The 2024 Biennale focuses on installations of found objects—like the works of Yuko Mohri and Pablo Delano—leading to a repetitive array of artistic mediums. While the central pavilion generally lacks video pieces, the few displayed demonstrate genuine quality and ingenuity. South African artist Gabrielle Goliath’s Personal Accounts (2024) is a ten-year-long ongoing video project highlighting survival against patriarchal violence. Personal Accounts is a rebuttal to transnational patriarchal and colonial orders, exploring how to dismantle these structures in a post-colonial world. Personal Accounts lies in a small, darkened room. Vertical and horizontal screens are slanted against the wall, seemingly unmounted. Each screen displays testimonies from black, brown, and indigenous individuals. They each narrate their experiences with violence and trauma—but Goliath deliberately withholds their words, opting only to include paralinguistic elements such as their hesitations, swallows, and breaths. Each portrait is played simultaneously, creating a harmonious buzz in the space. The collective sound of the several cycles of breaths and hums draws listeners into an auditory entanglement as the personal narratives transcend the voiceless restrictions of social power. Goliath’s stylistic choices demand a new form of relationship between survivors and listeners that prioritize more cooperative methods of getting to know, hear, and recognize the incommensurability of suffering. 

Efforts to raise consciousness of global socioeconomic disparities must permeate the actual landscape of the Biennale’s layout. Most of the pavilions in the Giardini are dedicated to established, heavily industrialized nations every year. Meanwhile, smaller, newer, and poorer countries are pigeonholed into shared gallery spaces outside of the main museums. The superpower nations are housed in monolithic structures with their country names sprawled across the facade—literally concretizing their participation in the Biennale. The disparity of location and space paradoxically affirms the inequity that the exhibition is contesting, leading to an establishment of set nationalities and perspectives in the sanctum of the Giardini. 

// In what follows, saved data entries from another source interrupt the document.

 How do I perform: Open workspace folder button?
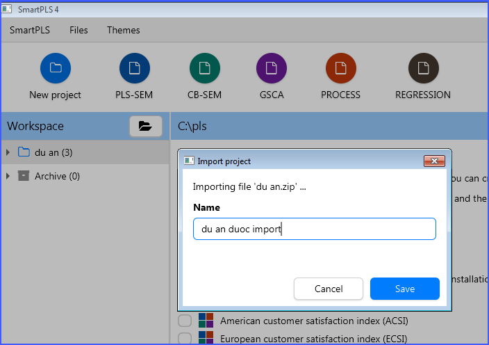(x=145, y=126)
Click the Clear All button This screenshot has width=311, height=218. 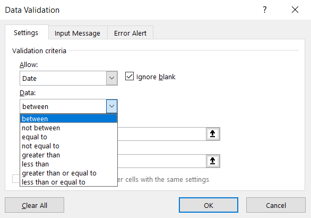tap(34, 205)
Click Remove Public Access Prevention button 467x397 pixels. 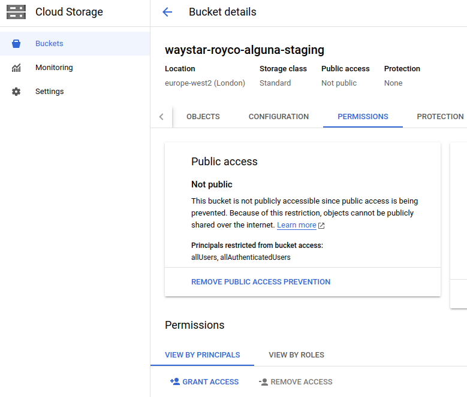[x=261, y=282]
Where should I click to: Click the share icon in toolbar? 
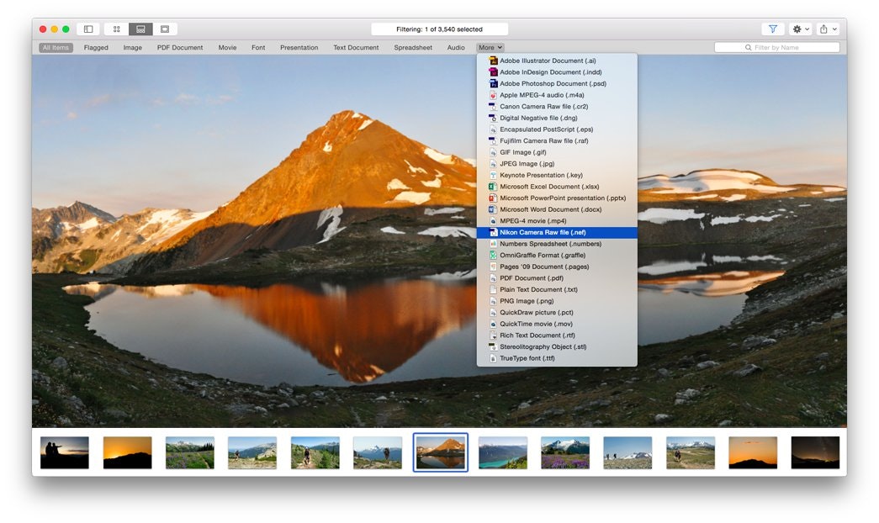tap(823, 28)
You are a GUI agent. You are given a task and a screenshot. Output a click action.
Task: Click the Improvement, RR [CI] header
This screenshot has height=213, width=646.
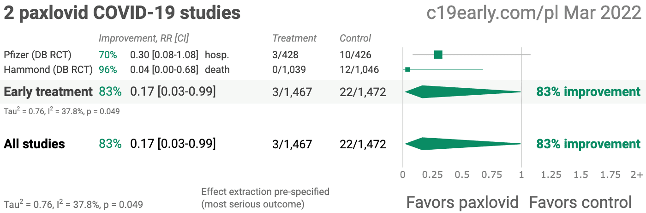(x=144, y=38)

When the Venice Biennale was pioneered in 1895, the quality or style of an artwork was directly tied to the artist’s nationality. However, the global art world has outgrown this system, as definitive national identities have blurred with globalization, affirming that people can feel “foreign” in their nations of origin for other aspects of identity, such as race or ethnicity. The 2024 Biennale highlights this shift in rigidity: the American pavilion showcased the work of a Native American artist for the first time; Denmark’s pavilion highlighted an indigenous Greenlandic artist; Russia lent its national pavilion to Bolivia. While world politics sway the curatorial and artistic decisions of every Biennale, the crux of the 2024 Venice Biennale is evidently altered and dominated by ulterior political motives. Russia did not donate the use of its pavilion to Bolivia out of the kindness of Vladimir Putin’s heart; in 2023, Bolivia signed a lithium extraction agreement with Russia. While Ruth Patir, Israel’s representative for the Biennale, refused to open her show until a ceasefire agreement is reached, she has been hosting private tours of her exhibition, and her video installation is completely visible through the pavilion’s glass. These performative elements of representation will ideally diminish as more unheard voices are engaged in genuine dialogue. 

Nonetheless, the progress noted in the 2024 Biennale is worth celebrating. It holds potential for broader exhibitions that can explore issues of alienation and exclusion that have historically barraged the art world. The sheer reach of the Biennale’s breadth renders it impossible to fully unearth in a single day or newspaper article. The three works highlighted in this review present a range of unseen artists. Stranieri Ovunque can be a milestone for institutional art, setting a new precedent for artists of all backgrounds to be included.